Derepressive effect of NH on hydrogen production by deleting the glnA1 gene in Rhodobacter sphaeroides

Abstract

Purple non-sulfur (PNS) bacteria produce hydrogen by photofermentation of organic acids in wastewater. However, NH(4)(+) in wastewater may inhibit hydrogen synthesis by repressing the expression and activity of nitrogenase, the enzyme catalyzing hydrogen production in PNS bacteria. In this study, the Rhodobacter sphaeroides 6016 glnA gene encoding glutamine synthetase (GS) was knocked out by homologous recombination, and the effects on hydrogen production and nitrogenase activity were examined.
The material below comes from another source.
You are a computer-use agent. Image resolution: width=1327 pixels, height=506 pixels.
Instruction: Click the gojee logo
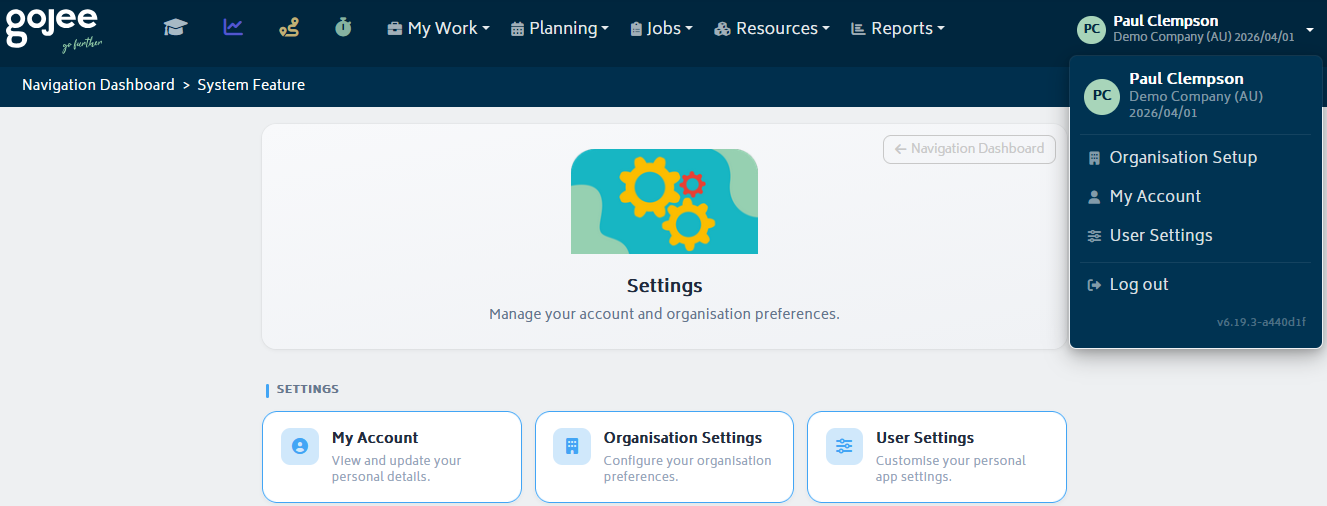[x=54, y=28]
Using 3 mM glutamine as the nitrogen source, hydrogen production (1,245-1,588 mL hydrogen/L culture) and nitrogenase activity were detected in the mutant in the presence of relatively high NH(4)(+) concentrations (15-40 mM), whereas neither was detected in the wild-type strain under the same conditions. Further analysis indicated that high NH(4)(+) concentrations greatly inhibited the expression of nifA and nitrogenase gene in the wild-type strain but not in the glnA1(-) mutant. These observations suggest that GS is essential to NH(4)(+) repression of nitrogenase and that deletion of glnA1 results in the complete derepression of nitrogenase by preventing NH(4)(+) assimilation in vivo, thus relieving the inhibition of nifA and nitrogenase gene expression. Knocking out glnA1 therefore provides an efficient approach to removing the inhibitory effects of ammonium ions in R. sphaeroides and possibly in other hydrogen-producing PNS bacteria.